Jurisdiction Exists Over Lufthansa in Saudi Arabia Dispute

Opinion Says District Court in California May Hear Case Alleging That German Airliner’s Employee Divulged Plaintiffs’ Same Sex-Status to Government of Saudi Arabia Where Homosexuality is Capital Offense, Drawing Dissent

 

By Kimber Cooley, associate editor

 

A divided panel of the Ninth U.S. Circuit Court of Appeals held yesterday that specific personal jurisdiction exists in California over a German airline company as to a case alleging that an employee loudly disclosed the plaintiffs’ same-sex marriage at the Riyadh airport, information that they said leaked to the Saudi Arabian government, causing the couple harm and fear of persecution.

Homosexuality is a capital offense in Saudi Arabia.

Saying that the airliner, Deutsche Lufthansa Aktiengesellschaft, had sufficient minimum contacts with California, based largely on the company’s operation of flights to and from the state as well as its agreement to carry the plaintiffs to San Francisco on the day in question, the court opined that the exercise of jurisdiction would not be unreasonable.

One of the plaintiffs is a U.S. citizen who spent time working in Saudi Arabia. The other is a citizen of that country.

Senior Circuit Judge Sidney R. Thomas authored the majority opinion, joined in by Senior Circuit Judge William A. Fletcher. He declared:

“Ultimately, the personal jurisdiction analysis is rooted in concerns about defendants’ due process rights….Given the defendants’ extensive contacts with California, and the connection of those contacts to the suit here, we cannot say that their due process rights would be violated by the exercise of personal jurisdiction.”

Dataset excerpt:
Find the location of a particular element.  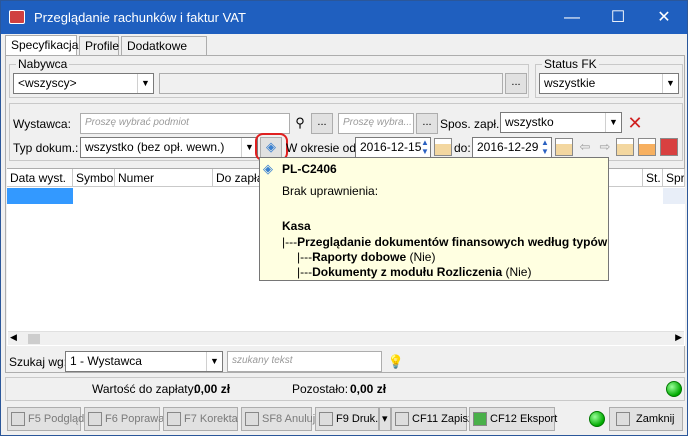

Directive 1:
According to the Lufthansa jurisdiction article, on what did the court base its finding that the airline had sufficient minimum contacts with California?
Directive 2:
Reproduce the stretch of the Lufthansa jurisdiction article from "By Kimber Cooley, associate" through "fear of persecution.".
Directive 3:
Carry on the Lufthansa jurisdiction article from the point where it stops.

Exercise response 1:
The court based it largely on the airline's operation of flights to and from California. It also relied on the airline's agreement to carry the plaintiffs to San Francisco on the day in question.

Exercise response 2:
By Kimber Cooley, associate editor

 

A divided panel of the Ninth U.S. Circuit Court of Appeals held yesterday that specific personal jurisdiction exists in California over a German airline company as to a case alleging that an employee loudly disclosed the plaintiffs’ same-sex marriage at the Riyadh airport, information that they said leaked to the Saudi Arabian government, causing the couple harm and fear of persecution.

Exercise response 3:
Circuit Judge Milan D. Smith dissented, raising concerns that the case implicates issues relating to the Saudi Arabian government’s sovereignty and saying:

“The majority’s approach in this case has wide-reaching implications. Now, at least in our circuit, anyone who experiences any issues with a check-in process or other airline interaction anywhere in the world can sue in the intended destination of their flight, even if there is no other connection to that destination. This lax view of personal jurisdiction runs counter to the Supreme Court’s admonition that there should be ‘a substantial connection with the forum State’ when exercising personal jurisdiction.”

Complaint Filed

The question arose after two plaintiffs, identified only as “John Doe” and “Robert Roe,” filed a complaint in San Francisco Superior Court in July 2023 against Lufthansa and Lufthansa Group Business Services New York LLC, a subsidiary that provides IT services to the airliner.

They asserted a breach of contract cause of action, based on a privacy policy that promised to securely transmit any information relating to the plaintiffs, and several tort claims, including public disclosure of private facts and intentional infliction of emotional distress. Lufthansa removed the matter to federal court that August.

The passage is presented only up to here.